*Explore the material*:
A. Answer these questions using the article on European office occupiers:
(i) By about how much is office leasing for Europe estimated to be up year-on-year to Q1 2025?
(ii) What range does CBRE expect for the increase in leasing in 2025?
(iii) Under the most basic economic theories, what do rising vacancy rates translate to?
B. From the article on European office occupiers, extract the passage that starts with "We estimate that" and goes on through "are vacancy rates.".
C. Write what comes next in the article on European office occupiers, picking up after its final sentence.

*Extracted text*:
======

European office occupiers navigate complex choices amid slow growth, market volatility and hybrid-work challenges, writes Anna Esteban
European office occupiers face a complex decision landscape, due to a combination of weak economic growth, volatile macro outlook and the complexities of designing and implementing hybrid-working strategies. Even AI gets in the way: assessing and providing for future space needs is proving increasingly complex.
Occupiers are pursuing a number of separate aims and strategies for delivering effective workplaces, in many cases reducing and consolidating footprint to save costs but at the same time selecting and managing better locations and buildings that generate greater engagement, more collaboration, align with their culture and are a magnet for talent.
But how are these diverging aims affecting the office leasing market?
We estimate that office leasing for Europe as a whole is up by around 3.5% year-on-year to Q1 2025, which tells us there is some upward momentum in the market, but this reflects a range of individual motives and trade-offs. CBRE’s expectation for leasing in 2025 is between a 5% and 10% increase.
So takeup is modestly rising, which is welcome news after a prolonged period of sluggish activity levels. However, when we look at the key European markets, so are vacancy rates.
Vacancy rates continue
Usually, under the most basic economic theories, rising vacancy rates translate to rents going down. If vacancy rates fall, rents tend to rise. But this simple correlation has decoupled over the last years.

======

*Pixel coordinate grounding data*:
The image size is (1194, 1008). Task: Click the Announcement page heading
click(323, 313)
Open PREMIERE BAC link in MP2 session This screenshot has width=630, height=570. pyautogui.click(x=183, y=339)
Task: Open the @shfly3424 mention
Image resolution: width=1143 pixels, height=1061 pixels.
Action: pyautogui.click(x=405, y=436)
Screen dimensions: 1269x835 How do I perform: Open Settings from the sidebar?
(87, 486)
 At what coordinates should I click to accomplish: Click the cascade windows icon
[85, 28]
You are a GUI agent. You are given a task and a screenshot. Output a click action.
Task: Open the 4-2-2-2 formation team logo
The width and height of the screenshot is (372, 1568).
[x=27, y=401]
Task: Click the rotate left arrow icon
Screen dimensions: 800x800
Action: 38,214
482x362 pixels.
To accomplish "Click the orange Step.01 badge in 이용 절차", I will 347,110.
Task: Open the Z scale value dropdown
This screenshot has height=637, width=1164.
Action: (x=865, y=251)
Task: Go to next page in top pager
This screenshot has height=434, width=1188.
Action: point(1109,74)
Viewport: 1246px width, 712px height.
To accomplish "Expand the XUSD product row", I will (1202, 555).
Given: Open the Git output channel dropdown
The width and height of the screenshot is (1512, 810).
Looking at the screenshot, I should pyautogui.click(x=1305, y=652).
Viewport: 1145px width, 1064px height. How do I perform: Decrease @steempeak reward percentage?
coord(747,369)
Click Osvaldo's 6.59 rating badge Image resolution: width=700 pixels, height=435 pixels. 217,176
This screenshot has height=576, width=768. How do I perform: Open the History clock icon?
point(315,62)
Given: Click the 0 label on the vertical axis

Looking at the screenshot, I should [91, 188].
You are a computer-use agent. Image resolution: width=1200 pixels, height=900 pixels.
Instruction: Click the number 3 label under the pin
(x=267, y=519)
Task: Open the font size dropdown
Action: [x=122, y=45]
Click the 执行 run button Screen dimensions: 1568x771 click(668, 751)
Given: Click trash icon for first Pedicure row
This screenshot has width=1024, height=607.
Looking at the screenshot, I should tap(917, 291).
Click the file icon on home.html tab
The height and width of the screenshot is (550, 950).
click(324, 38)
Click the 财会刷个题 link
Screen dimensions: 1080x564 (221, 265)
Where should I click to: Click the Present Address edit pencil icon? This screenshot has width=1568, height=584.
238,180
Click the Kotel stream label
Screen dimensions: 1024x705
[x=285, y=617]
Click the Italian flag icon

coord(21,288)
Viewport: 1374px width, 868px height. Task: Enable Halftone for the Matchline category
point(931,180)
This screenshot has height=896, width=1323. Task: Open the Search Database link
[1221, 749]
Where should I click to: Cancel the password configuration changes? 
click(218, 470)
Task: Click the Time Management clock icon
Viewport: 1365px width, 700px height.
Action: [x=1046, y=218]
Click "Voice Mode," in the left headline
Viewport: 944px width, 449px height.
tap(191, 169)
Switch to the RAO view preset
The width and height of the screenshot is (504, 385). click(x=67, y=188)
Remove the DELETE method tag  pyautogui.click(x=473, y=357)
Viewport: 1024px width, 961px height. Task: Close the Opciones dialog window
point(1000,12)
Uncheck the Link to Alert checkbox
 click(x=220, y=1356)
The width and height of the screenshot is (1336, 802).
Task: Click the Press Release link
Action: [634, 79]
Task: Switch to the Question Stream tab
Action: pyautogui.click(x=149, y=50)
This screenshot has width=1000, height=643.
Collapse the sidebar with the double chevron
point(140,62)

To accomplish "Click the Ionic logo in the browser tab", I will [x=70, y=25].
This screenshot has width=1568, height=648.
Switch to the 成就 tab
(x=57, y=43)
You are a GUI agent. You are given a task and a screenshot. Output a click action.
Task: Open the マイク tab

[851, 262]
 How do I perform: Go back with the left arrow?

======

*Responses for each task*:
A.
(i) Around 3.5%.
(ii) Between a 5% and 10% increase.
(iii) Rents going down.

B.
We estimate that office leasing for Europe as a whole is up by around 3.5% year-on-year to Q1 2025, which tells us there is some upward momentum in the market, but this reflects a range of individual motives and trade-offs. CBRE’s expectation for leasing in 2025 is between a 5% and 10% increase.
So takeup is modestly rising, which is welcome news after a prolonged period of sluggish activity levels. However, when we look at the key European markets, so are vacancy rates.

C.
Our Q1 data shows higher vacancy levels, in tandem with rising prime rents, presenting an uncommon market trend which has been consolidating post-pandemic.
In cities like Paris, Milan, Stockholm, or some of the main German cities (Munich, Düsseldorf or Frankfurt) we have seen very strong rental growth over the last 12 months, paired with steep increases in the cities’ vacancy rates.
But what are the drivers behind this, and is it likely to continue?
Perhaps the most obvious reason is that we’re increasingly seeing polarisation in the office market across Europe. The top priorities of occupiers – well located, grade A offices, are well documented. But such buildings are becoming a prized commodity as the development pipeline looks to catch up.
Central Business Districts remain the favoured destinations and have experienced lower levels of vacancy in recent years.
The rising vacancy rates tell us that occupiers are willing to leave space behind that doesn’t fit the bill, with little room for compromise.
As a result, the office market is being reshaped and this will lead to increased repurposing of space that no longer meets the needs of its users. This polarisation is visible across most of the main European markets, and it is likely to continue going forward.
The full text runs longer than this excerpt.